Interesting thing for me is I just changed servers from a 'real' server to a national discount server (6.49 a month!!) and the cheepo server has all but shut spam out of its networks whereas the 'real' server couldnt get a handle on it and had us going to a site called Postini.com to retrieve mail....yeah, thats what I want to do.....more crap just to get an email !!

Oh well, I guess it is a hardship one must suffer to enjoy pages like this one and the ever informative, entertaining and enjoyable psuedomain.net.

Comment by Owen on .
Owen

I forget where I read recently that a company that used spam tactics to sell its herbal Viagra product had accidentally exposed its client list on the internet.  The company had done millions of dollars in business.  That's millions on an herbal remedy for impotence, all marketed by sending people spam.  It's both amazing and outrageous.

Comment by Owen on .

§ Objectives:
1. In the spam discussion, to which site did the 'real' server have users go to retrieve mail?
2. Extend the spam discussion, picking up from its final line.
The records are not required for either task.

§ Provided information:
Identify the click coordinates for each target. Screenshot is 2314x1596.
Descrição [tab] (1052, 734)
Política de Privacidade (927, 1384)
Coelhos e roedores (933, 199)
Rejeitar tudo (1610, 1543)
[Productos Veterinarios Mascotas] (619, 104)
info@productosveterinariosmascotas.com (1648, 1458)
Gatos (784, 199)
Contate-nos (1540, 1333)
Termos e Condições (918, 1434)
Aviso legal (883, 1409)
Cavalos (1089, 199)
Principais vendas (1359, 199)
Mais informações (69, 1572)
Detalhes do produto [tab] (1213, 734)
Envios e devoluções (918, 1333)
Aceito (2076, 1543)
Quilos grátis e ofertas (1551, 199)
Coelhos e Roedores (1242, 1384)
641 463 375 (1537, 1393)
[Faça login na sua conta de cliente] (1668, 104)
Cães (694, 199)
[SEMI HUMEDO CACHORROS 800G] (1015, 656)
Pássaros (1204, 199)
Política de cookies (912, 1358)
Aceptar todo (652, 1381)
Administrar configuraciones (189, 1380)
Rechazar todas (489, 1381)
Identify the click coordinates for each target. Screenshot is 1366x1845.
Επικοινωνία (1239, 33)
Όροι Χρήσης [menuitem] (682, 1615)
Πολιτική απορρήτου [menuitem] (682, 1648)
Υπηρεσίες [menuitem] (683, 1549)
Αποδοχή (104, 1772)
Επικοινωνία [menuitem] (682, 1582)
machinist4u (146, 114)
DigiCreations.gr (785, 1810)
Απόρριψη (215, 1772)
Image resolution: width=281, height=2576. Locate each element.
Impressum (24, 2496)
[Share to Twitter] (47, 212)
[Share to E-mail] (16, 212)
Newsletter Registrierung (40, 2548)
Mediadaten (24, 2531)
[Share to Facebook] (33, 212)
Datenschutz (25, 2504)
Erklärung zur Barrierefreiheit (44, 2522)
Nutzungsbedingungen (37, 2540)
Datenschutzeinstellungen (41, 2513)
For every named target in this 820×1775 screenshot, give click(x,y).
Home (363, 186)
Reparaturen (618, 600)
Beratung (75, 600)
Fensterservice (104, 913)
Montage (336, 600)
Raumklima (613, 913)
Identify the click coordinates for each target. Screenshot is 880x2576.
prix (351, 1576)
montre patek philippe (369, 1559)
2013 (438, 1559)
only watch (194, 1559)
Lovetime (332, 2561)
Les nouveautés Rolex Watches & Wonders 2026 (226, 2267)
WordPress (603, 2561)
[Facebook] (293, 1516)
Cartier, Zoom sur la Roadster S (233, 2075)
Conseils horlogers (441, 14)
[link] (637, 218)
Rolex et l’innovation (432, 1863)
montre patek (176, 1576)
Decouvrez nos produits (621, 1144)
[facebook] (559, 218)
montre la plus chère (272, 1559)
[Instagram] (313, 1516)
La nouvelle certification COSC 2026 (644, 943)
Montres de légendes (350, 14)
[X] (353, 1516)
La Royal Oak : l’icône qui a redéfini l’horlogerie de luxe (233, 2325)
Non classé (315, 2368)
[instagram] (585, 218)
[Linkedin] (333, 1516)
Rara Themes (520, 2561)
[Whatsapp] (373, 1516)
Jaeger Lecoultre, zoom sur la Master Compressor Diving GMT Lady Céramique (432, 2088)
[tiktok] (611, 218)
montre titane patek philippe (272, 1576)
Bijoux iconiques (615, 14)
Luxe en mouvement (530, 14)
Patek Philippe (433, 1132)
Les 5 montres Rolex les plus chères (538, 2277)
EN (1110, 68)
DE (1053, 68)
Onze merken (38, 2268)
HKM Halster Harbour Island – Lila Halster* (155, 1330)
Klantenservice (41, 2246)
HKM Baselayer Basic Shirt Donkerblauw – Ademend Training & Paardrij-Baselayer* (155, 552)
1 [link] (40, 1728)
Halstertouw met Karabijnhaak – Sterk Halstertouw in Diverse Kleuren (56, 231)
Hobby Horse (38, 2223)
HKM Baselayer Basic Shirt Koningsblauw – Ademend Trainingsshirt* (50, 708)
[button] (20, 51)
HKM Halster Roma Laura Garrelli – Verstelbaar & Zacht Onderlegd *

§ Answers in order:
1. Postini.com.

2.
Owen
I did do a lot with it and use it myself on my own email, but the codebase hasn't been maintained. The main issue when I was last working on it was speed. It would take several seconds to scan email, and that wasn't acceptable to me. I had figured out a way to speed up the system to less than a second per mail, but it involved changing the format in which the word lists were stored. I had accomplished that, but had not updated the code that adds new words to the wordlist to use the new format. So what I currently have is a system that will run from a dedicated speedy database, but I can't add new words to the filters because that code isn't written. In spite of this obvious shortfall, SpamCatcher has been doing reasonably well with the original word list, but it currently returns a lot of mid-range false positives. That is, it never deletes any good mail thinking it's spam, but a lot of it arrives in my mailbox as suspect. So, yeah, I may return to development on this (among all of the other projects that I have no time for), but I'm not going to release it and have people expecting me to provide updates. Sorry.
Comment by Scott Mullen on .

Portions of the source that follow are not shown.